Old Polyanionic Drug Suramin Suppresses Detrimental Cytotoxicity of the Host Defense Peptide LL-37

ACS Pharmacol Transl Sci. 2020 Dec 3;4(1):155-167. doi: 10.1021/acsptsci.0c00155. eCollection 2021 Feb 12.


The host defense peptide LL-37 is the only human cathelicidin, characterized by pleiotropic activity ranging from immunological to anti-neoplastic functions. However, its overexpression has been associated with harmful inflammatory responses and apoptosis. Thus, for the latter cases, the development of strategies aiming to reduce LL-37 toxicity is highly desired as these have the potential to provide a viable solution. Here, we demonstrate that the reduction of LL-37 toxicity might be achieved by the impairment of its cell surface binding through interaction with small organic compounds that are able to alter the peptide conformation and minimize its cell penetration ability.
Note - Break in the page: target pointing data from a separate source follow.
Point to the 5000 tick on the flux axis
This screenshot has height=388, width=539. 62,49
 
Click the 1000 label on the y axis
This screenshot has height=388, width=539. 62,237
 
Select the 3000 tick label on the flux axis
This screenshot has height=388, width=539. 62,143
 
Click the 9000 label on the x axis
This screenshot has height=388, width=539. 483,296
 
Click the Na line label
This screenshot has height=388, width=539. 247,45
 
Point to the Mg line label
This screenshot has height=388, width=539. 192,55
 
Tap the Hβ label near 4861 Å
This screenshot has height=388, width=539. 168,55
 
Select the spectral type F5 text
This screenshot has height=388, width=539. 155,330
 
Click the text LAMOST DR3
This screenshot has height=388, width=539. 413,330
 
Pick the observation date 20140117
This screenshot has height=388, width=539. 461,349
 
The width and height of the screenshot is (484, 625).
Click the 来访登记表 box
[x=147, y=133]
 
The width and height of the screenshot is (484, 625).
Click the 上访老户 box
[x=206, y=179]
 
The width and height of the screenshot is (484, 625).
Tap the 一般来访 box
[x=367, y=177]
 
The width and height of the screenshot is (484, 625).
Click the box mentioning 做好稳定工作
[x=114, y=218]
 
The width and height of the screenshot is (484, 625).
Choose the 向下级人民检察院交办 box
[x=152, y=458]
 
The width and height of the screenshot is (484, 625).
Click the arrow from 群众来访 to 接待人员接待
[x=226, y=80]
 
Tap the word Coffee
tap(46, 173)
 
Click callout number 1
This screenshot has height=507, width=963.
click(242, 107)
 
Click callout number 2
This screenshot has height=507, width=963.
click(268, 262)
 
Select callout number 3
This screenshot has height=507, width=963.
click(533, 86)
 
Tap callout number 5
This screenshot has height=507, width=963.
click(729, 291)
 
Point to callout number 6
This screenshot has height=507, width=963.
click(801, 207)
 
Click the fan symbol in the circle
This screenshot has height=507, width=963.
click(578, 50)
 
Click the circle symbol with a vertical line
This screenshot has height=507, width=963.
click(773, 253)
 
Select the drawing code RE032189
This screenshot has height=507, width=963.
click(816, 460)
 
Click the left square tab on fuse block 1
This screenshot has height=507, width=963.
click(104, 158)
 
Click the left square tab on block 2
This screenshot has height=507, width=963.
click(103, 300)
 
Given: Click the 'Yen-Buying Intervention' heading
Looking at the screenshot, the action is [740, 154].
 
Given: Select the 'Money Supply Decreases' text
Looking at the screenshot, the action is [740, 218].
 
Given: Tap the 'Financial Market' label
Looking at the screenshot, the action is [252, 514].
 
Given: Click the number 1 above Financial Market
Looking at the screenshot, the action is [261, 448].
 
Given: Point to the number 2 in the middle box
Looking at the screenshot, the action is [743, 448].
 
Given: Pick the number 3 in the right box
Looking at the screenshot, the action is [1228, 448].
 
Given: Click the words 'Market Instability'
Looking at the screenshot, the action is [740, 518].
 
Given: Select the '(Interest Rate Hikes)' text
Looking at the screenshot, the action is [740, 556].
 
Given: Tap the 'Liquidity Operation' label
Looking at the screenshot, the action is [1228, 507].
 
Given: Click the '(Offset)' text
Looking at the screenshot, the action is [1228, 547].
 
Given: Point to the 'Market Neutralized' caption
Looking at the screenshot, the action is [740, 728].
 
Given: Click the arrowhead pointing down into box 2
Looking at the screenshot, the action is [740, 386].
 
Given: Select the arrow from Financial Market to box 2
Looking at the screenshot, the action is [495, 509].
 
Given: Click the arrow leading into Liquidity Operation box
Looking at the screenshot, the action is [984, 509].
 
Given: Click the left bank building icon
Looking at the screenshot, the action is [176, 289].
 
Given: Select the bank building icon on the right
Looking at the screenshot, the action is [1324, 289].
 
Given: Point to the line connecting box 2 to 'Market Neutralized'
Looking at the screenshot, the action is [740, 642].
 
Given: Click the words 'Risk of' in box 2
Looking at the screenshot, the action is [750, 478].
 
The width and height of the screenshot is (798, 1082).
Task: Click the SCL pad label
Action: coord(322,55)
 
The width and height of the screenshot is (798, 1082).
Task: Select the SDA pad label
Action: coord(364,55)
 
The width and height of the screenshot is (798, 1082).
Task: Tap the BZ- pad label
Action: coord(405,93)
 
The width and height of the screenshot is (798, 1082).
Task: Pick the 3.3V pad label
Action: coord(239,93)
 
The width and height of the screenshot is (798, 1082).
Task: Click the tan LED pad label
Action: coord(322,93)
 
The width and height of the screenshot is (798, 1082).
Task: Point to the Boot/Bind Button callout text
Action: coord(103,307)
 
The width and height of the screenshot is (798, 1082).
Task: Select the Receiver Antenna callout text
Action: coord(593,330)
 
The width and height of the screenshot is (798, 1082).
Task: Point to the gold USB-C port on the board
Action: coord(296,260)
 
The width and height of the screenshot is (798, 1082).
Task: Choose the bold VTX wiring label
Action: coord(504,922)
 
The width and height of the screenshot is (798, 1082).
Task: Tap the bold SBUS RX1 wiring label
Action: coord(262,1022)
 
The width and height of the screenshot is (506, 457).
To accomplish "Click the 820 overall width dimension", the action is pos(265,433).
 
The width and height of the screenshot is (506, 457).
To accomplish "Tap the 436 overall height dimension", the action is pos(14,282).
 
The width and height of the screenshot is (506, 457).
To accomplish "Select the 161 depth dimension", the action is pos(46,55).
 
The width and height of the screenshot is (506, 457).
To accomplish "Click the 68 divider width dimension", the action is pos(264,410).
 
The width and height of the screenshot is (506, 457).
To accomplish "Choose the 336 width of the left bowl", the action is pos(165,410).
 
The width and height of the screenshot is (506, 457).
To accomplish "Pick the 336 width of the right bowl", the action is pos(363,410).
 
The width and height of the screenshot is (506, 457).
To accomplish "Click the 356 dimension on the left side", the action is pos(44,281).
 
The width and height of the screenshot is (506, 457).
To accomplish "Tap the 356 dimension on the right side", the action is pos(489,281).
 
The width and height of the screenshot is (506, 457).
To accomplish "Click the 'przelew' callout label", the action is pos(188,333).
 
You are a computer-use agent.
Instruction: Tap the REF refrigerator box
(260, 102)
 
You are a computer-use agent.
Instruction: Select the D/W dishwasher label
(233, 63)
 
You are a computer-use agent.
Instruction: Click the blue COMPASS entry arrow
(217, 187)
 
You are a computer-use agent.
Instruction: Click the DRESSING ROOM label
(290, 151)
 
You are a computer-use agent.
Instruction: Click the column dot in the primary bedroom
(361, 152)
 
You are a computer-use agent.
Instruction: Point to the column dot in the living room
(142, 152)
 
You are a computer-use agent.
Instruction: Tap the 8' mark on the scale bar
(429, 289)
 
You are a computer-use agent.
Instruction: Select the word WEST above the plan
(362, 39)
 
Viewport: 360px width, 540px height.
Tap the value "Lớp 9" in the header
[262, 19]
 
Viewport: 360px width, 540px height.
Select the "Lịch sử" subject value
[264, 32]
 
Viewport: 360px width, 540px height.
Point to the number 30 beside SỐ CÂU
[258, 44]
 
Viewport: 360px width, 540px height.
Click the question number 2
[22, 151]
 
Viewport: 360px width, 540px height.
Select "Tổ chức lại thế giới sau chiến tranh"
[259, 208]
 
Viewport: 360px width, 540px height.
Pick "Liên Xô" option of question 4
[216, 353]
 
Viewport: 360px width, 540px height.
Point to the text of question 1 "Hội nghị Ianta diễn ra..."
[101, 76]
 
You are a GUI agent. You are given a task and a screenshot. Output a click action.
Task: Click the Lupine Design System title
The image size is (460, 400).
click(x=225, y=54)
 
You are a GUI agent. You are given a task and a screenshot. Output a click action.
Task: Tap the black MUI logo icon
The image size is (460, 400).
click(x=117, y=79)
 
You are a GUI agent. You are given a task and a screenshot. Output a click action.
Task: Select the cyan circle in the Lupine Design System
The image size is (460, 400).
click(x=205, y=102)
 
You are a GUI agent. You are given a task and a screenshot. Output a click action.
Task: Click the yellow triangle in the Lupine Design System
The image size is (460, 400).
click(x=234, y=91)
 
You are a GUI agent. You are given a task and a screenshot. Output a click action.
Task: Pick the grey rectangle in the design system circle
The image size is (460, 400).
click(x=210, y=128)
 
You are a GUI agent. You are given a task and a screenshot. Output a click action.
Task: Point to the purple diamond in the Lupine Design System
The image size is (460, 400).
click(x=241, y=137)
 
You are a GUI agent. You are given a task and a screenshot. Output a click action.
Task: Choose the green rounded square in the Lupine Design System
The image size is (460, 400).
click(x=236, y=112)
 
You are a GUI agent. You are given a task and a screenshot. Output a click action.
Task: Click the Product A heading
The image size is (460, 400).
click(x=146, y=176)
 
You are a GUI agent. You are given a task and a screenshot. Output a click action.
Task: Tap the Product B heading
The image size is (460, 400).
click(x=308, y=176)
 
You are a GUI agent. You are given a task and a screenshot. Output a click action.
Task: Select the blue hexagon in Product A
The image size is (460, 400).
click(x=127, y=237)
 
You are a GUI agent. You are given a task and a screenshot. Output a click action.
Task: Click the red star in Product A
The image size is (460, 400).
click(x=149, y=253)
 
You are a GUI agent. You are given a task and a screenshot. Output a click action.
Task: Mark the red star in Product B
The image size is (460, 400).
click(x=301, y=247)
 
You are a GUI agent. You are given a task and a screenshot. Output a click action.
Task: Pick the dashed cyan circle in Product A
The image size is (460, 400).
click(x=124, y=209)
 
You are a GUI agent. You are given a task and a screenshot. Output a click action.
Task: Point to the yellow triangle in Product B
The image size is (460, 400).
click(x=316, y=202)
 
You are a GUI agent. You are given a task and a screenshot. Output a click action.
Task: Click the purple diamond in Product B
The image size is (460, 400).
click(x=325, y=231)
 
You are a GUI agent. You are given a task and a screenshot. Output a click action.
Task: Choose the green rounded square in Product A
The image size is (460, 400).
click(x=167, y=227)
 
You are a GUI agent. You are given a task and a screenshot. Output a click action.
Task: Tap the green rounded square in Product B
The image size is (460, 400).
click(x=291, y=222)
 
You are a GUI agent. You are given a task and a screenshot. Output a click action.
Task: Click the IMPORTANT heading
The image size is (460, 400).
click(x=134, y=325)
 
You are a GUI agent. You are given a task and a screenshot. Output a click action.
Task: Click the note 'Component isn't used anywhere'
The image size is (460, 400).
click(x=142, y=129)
In this regard, the performed cell viability and internalization studies showed a remarkable attenuation of LL-37 cytotoxicity toward colon and monocytic cells in the presence of the polysulfonated drug suramin. The mechanistic examinations of the molecular details indicated that this effect was coupled with the ability of suramin to alter LL-37 secondary structure via the formation of peptide-drug complexes. Moreover, a comparison with other therapeutic agents having common features unveiled the peculiar ability of suramin to optimize the binding to the peptide sequence. The newly discovered suramin action is hoped to inspire the elaboration of novel repurposing strategies aimed to reduce LL-37 cytotoxicity under pathological conditions.